🤖 AI Summary
This work proposes a data-driven, automated paradigm for robotic kinematic design that overcomes the limitations of traditional approaches relying on human intuition, which struggle with an intractably large design space and ill-defined task-specific loss functions. The method learns a compact, geometry-preserving latent space from existing mechanical structures, represents joint axes using screw theory, and formulates an optimization objective through motion retargeting and Procrustes analysis based on human motion data. Gradient-free optimization in this latent space jointly synthesizes anthropomorphic upper-limb kinematic structures. Notably, the approach eliminates the need for manually constructing either the design space or task losses, achieving—for the first time—geometry-aware latent-space optimization and demonstrating the effective discovery of novel robotic morphologies directly from existing designs and human motion.
📝 Abstract
Designing robot morphologies and kinematics has traditionally relied on human intuition, with little systematic foundation.
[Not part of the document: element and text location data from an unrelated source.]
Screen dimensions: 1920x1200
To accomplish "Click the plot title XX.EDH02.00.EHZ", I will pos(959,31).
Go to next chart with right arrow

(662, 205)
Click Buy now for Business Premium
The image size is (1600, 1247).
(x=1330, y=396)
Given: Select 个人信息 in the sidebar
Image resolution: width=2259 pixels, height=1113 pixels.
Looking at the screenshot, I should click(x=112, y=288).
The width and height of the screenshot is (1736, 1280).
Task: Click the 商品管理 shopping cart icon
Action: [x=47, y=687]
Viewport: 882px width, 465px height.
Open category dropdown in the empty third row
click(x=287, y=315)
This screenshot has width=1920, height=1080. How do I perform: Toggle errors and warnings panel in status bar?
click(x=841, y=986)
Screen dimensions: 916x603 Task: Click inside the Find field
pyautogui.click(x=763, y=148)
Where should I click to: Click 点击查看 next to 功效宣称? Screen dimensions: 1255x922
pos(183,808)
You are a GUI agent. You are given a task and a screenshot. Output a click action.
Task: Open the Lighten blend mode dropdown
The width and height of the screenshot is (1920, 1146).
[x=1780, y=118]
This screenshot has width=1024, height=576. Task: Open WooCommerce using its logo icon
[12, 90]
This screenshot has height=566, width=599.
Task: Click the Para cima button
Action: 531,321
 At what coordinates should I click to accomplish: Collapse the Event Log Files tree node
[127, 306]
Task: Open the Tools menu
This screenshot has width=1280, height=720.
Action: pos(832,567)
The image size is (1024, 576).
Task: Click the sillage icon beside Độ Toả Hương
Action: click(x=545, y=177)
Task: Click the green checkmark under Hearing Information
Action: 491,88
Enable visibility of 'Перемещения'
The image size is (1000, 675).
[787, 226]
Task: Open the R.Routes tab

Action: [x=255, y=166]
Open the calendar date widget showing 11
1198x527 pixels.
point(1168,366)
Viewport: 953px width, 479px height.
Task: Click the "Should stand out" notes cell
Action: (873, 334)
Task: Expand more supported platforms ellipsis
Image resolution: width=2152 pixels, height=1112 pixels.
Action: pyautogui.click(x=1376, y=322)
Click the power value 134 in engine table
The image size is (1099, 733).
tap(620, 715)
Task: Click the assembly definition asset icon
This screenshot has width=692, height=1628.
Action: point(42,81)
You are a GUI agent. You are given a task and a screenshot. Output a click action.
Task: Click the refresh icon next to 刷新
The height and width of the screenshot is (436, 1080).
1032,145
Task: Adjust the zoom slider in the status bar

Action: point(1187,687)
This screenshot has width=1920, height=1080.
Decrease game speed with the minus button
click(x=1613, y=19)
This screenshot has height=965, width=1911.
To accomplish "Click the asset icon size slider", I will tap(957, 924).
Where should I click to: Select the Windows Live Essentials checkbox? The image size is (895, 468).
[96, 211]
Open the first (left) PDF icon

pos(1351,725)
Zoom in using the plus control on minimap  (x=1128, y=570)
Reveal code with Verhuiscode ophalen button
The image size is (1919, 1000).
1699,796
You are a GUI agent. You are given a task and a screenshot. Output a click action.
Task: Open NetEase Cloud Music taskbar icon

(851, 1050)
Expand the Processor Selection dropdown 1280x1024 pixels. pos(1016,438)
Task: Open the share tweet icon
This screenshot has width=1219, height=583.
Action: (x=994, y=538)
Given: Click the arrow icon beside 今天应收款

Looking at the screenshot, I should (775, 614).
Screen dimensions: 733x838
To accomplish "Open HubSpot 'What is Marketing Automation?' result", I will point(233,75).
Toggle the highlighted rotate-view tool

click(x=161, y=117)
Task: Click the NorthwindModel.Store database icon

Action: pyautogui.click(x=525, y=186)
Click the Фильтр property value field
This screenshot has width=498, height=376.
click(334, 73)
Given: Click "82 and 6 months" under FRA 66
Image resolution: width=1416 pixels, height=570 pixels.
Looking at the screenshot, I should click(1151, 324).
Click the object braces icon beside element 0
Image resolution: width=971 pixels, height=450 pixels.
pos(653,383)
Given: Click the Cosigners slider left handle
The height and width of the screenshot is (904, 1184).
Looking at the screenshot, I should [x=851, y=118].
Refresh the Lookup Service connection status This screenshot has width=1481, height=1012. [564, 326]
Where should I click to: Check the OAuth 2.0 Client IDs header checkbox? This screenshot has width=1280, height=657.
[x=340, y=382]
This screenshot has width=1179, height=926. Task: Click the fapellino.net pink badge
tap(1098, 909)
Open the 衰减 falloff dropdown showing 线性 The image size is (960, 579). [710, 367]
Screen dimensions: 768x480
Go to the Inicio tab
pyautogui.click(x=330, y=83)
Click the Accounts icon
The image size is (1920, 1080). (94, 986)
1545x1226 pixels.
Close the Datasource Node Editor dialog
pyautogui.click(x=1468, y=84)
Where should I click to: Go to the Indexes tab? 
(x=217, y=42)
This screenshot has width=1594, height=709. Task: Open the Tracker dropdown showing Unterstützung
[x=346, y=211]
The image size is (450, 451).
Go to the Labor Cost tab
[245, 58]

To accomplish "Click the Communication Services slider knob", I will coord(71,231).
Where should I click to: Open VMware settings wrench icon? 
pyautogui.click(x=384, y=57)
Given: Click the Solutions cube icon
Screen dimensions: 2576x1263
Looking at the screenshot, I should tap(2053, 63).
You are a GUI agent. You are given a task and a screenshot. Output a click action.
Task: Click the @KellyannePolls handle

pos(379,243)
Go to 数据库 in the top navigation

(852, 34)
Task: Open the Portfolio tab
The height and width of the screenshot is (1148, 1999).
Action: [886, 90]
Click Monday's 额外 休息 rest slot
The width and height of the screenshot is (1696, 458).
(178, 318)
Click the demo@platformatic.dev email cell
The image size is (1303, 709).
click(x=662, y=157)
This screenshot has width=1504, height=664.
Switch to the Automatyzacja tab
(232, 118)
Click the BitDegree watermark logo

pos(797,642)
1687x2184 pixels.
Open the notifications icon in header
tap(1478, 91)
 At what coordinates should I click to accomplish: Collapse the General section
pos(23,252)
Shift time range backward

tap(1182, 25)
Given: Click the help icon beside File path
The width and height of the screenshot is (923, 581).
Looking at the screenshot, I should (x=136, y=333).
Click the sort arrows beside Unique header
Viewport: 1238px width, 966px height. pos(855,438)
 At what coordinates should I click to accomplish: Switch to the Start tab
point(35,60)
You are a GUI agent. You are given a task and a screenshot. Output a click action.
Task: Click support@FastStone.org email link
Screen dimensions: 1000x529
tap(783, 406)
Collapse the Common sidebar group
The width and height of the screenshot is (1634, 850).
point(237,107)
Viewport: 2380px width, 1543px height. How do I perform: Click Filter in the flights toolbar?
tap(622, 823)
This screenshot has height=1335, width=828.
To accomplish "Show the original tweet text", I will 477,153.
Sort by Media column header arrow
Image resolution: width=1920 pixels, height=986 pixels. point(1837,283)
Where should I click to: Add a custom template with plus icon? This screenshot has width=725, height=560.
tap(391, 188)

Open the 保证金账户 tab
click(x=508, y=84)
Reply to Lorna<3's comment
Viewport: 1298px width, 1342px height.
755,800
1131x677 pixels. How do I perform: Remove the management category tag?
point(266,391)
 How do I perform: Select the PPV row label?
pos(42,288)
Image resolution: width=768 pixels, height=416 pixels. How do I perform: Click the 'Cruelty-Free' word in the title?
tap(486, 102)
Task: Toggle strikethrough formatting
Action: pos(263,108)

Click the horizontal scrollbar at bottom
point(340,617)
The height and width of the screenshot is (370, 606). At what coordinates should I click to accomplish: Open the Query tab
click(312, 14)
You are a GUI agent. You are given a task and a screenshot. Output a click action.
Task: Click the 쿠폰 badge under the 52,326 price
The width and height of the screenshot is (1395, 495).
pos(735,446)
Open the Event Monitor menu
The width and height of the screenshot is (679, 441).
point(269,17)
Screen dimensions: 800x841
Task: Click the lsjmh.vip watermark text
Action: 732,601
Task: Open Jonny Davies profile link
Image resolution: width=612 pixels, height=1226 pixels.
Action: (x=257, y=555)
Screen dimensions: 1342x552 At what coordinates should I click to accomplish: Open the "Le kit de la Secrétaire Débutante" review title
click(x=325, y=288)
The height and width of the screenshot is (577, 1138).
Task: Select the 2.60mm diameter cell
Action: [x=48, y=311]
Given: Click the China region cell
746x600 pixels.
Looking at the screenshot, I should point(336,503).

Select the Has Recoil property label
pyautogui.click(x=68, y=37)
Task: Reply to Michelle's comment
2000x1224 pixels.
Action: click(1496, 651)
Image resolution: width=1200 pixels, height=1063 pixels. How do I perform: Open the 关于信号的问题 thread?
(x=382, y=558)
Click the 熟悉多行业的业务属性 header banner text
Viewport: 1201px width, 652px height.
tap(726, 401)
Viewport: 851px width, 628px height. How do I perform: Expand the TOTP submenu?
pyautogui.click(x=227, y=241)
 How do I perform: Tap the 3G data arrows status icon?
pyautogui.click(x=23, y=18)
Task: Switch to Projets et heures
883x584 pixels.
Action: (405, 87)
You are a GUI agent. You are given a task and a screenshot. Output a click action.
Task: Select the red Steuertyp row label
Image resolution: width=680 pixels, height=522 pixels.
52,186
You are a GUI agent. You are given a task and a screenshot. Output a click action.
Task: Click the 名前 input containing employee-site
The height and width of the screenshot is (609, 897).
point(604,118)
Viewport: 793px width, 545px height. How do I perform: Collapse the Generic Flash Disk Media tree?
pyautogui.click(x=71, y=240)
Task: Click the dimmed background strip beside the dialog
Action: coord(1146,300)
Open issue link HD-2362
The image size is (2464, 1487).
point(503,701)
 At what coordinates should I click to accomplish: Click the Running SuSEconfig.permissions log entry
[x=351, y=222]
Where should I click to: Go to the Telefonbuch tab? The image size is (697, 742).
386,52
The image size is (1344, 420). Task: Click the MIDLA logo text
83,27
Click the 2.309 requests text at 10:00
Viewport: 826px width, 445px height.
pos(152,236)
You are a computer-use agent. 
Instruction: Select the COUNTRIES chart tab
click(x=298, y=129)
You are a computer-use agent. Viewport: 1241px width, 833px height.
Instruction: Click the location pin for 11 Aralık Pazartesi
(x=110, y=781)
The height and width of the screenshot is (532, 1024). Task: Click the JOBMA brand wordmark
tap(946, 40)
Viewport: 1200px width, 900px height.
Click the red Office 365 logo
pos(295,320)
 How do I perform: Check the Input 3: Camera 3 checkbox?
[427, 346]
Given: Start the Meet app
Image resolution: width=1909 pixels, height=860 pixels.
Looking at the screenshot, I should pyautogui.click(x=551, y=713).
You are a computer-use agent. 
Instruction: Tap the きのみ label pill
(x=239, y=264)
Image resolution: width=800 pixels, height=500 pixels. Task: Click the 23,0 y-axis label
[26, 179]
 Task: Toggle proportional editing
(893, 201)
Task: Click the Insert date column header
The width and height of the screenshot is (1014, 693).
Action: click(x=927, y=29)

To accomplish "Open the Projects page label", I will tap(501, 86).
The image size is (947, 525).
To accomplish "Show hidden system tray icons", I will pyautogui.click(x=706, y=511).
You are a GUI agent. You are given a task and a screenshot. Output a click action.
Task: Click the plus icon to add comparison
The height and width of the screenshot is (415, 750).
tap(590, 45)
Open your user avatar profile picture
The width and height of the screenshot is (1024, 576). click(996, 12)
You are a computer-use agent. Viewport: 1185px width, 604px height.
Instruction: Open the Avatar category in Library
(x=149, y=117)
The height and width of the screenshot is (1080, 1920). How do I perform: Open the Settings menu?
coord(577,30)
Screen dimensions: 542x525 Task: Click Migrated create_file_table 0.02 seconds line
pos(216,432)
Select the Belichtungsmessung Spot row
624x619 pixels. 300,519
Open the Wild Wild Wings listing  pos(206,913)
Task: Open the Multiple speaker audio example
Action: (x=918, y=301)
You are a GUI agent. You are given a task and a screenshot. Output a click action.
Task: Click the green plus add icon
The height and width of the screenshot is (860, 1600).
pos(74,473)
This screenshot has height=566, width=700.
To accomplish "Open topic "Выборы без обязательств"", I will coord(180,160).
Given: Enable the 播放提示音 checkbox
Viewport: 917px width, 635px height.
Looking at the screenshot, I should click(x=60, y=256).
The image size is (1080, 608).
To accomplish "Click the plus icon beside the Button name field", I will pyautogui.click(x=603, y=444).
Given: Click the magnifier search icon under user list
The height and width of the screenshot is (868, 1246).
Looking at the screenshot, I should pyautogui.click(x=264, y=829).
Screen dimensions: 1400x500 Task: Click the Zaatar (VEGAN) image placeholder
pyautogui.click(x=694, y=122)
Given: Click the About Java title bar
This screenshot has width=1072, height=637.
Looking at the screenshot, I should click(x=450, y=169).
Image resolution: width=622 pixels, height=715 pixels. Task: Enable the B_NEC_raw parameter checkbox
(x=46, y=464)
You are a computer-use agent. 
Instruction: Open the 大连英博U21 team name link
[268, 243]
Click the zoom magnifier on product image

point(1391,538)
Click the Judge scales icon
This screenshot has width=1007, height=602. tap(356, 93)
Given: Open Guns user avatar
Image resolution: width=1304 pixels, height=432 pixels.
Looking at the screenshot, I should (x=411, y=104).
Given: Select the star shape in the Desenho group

Motion-design co-optimization offers a promising path toward automation, but two major challenges remain: (i) the vast, unstructured design space and (ii) the difficulty of constructing task-specific loss functions. We propose a new paradigm that minimizes human involvement by (i) learning the design search space from existing mechanical designs, rather than hand-crafting it, and (ii) defining the loss directly from human motion data via motion retargeting and Procrustes analysis. Using screw-theory-based joint axis representation and isometric manifold learning, we construct a compact, geometry-preserving latent space of humanoid upper body designs in which optimization is tractable. We then solve design optimization in this latent space using gradient-free optimization. Our approach establishes a principled framework for data-driven robot design and demonstrates that leveraging existing designs and human motion can effectively guide the automated discovery of novel robot design.